The primary objective of this study is to employ remote sensing data and geographical information systems (GIS) techniques to analyze the spatiotemporal pattern of LULC change in the TMA from 2001 to 2017 and simulate the LULC change in 2030 and 2050 by considering the allocation of urban functions, sustainable development, and food demand.

Scenario simulation is an indispensable method of foreseeing future LULC composition under various circumstances. Usually, the spontaneous scenario is simulated as a baseline to test the futurism of the current LULC. In this study, the spontaneous scenario was set as the basic scenario to gauge the model efficiency and distinctiveness of the other scenarios. Green spaces have several functions like preventing and remedying pollution, protecting natural resources, improving the living environment, and increasing economic efficiency. Green spaces with extensive foliage cover purify air and can keep water from draining. The afforestation of cities can mitigate urban climate change. Usually, the land surface temperature of green spaces can be 3 – 4 ℃ lower than agricultural areas and 10 ℃ lower than constructive land. Additionally, forests can reduce noise pollution, protecting people’s health. By considering green spaces as a crucial LULC type that protects the living environment, the ecological security pattern construction scenario was developed.

Agricultural land plays an essential role in urban sustainability to ensure national food security and maintain a high level of self-sufficiency. However, urban development always has progressed by expanding into agricultural land for more space to obtain economic opportunities. Therefore, analyzing and simulating the future development of agricultural land can provide an improvement scheme to maintain the balance between urban construction and sustainable development. During urban development and economic growth, the relationship between agriculture protection and constructive expansion has become increasingly precarious. More importantly, agricultural land is insurance against population increase and maintains healthy urban development. Hence, future LULC development in developed areas remains an ongoing challenge for promoting balanced urban improvement and supporting social development.

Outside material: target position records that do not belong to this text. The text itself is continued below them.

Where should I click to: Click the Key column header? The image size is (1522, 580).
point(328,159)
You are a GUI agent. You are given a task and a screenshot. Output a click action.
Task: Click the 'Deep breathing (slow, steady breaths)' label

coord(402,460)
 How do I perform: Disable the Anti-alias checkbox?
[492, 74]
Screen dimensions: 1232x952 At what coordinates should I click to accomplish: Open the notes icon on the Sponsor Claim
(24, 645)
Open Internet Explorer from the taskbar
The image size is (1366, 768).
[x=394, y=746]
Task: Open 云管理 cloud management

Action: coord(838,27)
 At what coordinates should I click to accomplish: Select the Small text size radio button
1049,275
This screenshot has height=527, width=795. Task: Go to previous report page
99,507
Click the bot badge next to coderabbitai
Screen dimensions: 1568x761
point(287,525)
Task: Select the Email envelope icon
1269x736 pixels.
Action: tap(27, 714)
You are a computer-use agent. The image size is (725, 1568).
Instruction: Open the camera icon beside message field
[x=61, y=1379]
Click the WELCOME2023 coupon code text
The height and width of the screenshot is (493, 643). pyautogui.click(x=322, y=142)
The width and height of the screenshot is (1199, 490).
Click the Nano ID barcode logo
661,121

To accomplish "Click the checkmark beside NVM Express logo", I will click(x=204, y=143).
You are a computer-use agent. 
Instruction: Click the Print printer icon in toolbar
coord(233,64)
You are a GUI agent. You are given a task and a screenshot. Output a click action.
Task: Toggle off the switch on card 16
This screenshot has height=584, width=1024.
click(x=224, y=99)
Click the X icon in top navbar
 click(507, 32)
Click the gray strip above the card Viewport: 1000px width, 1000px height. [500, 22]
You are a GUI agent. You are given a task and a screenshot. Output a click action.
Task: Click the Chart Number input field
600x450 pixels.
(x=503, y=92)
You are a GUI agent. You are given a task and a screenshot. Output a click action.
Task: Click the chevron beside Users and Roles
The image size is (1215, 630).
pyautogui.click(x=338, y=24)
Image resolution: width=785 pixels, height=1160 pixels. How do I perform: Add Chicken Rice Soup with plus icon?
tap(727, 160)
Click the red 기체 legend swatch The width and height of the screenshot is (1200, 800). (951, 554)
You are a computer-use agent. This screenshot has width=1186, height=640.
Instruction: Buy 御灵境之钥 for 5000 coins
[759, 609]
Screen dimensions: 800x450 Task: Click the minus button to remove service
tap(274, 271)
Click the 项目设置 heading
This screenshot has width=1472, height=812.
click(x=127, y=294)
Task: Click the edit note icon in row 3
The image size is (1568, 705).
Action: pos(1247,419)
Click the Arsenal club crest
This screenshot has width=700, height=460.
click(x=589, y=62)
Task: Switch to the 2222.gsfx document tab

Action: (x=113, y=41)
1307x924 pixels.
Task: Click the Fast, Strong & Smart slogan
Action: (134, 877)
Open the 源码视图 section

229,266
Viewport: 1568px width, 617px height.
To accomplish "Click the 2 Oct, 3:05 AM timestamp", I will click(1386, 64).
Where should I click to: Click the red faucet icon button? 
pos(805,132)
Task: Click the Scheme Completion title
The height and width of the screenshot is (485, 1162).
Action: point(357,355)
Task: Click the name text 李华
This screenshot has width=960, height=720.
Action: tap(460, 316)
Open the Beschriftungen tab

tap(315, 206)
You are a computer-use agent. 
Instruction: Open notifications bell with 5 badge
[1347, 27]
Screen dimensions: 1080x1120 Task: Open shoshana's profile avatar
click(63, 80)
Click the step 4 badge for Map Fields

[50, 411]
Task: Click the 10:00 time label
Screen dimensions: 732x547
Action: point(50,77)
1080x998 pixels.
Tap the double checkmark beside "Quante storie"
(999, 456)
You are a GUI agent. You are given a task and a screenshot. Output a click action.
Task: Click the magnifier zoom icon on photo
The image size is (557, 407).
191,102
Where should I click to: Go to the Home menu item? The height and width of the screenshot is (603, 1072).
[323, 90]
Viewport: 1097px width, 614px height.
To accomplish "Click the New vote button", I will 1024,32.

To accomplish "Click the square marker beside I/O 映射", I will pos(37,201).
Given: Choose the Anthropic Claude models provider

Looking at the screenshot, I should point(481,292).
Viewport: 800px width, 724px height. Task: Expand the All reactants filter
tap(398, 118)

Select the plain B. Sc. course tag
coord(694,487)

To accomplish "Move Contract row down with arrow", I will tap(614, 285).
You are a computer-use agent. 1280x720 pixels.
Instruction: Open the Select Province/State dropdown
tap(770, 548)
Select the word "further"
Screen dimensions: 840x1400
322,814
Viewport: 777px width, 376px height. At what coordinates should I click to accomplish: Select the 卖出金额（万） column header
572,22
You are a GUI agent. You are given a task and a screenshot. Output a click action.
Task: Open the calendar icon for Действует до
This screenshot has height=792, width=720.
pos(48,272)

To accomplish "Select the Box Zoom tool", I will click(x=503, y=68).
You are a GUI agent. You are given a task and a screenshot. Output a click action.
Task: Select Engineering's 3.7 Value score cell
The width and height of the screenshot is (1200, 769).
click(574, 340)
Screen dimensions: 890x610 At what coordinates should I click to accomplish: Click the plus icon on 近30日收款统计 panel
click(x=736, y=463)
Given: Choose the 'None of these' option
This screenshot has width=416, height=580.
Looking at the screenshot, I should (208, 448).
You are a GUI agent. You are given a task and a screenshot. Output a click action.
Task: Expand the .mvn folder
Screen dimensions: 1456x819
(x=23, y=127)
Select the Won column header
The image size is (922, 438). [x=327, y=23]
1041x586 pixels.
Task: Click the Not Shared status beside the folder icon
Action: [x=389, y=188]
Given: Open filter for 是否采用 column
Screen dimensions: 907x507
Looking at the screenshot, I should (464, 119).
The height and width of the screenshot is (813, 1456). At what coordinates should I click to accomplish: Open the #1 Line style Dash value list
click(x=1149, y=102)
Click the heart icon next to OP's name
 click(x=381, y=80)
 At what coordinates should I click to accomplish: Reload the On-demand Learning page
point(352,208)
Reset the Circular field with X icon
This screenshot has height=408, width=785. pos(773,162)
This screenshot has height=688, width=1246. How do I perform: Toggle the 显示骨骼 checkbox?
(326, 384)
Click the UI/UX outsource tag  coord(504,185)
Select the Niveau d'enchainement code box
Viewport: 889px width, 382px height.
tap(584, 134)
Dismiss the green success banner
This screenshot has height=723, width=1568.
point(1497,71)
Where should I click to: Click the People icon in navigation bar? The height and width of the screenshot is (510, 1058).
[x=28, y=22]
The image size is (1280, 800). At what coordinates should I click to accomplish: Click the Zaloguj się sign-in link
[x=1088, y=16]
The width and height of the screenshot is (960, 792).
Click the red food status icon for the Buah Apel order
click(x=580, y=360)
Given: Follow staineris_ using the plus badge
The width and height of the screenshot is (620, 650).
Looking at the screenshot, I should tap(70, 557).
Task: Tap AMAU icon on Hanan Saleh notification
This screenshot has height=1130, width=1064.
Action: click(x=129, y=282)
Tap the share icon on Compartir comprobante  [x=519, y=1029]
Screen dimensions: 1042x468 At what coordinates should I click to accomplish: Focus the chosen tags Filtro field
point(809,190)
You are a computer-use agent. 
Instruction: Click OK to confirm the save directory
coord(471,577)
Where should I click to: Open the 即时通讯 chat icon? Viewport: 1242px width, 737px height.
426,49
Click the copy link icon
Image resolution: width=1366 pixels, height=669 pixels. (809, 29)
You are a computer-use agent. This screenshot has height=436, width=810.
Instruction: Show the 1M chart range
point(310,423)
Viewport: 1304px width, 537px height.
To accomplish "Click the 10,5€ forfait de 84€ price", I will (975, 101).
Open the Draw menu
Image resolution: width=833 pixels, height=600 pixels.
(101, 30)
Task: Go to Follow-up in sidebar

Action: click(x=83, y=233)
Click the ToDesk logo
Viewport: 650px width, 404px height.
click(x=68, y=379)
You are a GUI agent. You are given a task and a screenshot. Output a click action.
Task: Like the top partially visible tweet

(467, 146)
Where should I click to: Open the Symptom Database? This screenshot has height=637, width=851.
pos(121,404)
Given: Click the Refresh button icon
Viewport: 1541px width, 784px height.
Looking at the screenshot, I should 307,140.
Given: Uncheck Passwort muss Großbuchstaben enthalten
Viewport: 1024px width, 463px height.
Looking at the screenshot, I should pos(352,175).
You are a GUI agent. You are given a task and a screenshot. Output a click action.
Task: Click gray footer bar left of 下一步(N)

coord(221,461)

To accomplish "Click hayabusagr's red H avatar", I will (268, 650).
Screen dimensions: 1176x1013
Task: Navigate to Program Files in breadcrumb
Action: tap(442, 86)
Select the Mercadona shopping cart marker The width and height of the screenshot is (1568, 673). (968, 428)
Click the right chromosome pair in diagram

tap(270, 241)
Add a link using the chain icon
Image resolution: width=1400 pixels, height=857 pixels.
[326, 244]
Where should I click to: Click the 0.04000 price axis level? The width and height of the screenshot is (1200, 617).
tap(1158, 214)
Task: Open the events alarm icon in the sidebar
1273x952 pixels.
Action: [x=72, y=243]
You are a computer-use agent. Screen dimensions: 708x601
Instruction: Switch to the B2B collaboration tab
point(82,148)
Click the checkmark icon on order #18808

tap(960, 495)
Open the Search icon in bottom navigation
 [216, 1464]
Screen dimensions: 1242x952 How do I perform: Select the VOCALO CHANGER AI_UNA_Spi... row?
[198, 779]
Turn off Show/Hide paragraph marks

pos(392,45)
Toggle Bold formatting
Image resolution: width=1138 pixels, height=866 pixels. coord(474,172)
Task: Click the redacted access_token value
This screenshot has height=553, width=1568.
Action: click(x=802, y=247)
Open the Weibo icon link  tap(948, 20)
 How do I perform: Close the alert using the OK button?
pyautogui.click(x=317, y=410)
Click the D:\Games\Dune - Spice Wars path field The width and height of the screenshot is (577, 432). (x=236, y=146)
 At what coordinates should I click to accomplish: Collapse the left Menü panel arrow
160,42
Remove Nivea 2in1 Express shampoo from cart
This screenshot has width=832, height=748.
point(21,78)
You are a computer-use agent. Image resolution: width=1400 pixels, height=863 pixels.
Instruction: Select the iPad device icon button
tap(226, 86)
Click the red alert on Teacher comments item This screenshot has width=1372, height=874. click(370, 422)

Ecological security means the green space should be protected at a maximum, which essential for sustainable urban development. The result of the ecological security pattern construction scenario is different from the spontaneous scenario and the food system localization scenario. The distinction among the three scenarios will increase from 2030 to 2050. The ecological security pattern construction scenario provides a pleasant living and natural environment, and supports sustainable development in the TMA. The simulated results of the spontaneous and food system localization scenarios in 2030 and 2050 show that the food system localization scenario differs greatly from the spontaneous scenario. The agricultural distribution under the food system localization scenario is abundant compared to the spontaneous scenario. These results were obtained by modelling variables settings.

In this study, I analyzed LULC change from 2001 to 2017 and simulated future LULC composition in 2030 and 2050 in the TMA. Natural resource protection, living environment improvement, food security provision, and sustainable development were considered the primary forces during the simulation. The resulting scenarios provided three alternative distributions of LULC to accommodate population structure, urban development, and government policy. Scenario simulation is a crucial method of foreseeing future LULC distribution using accurate and realistic simulation outcomes. This study is significant as it uses the current LULC change to discuss future sustainability in the TMA.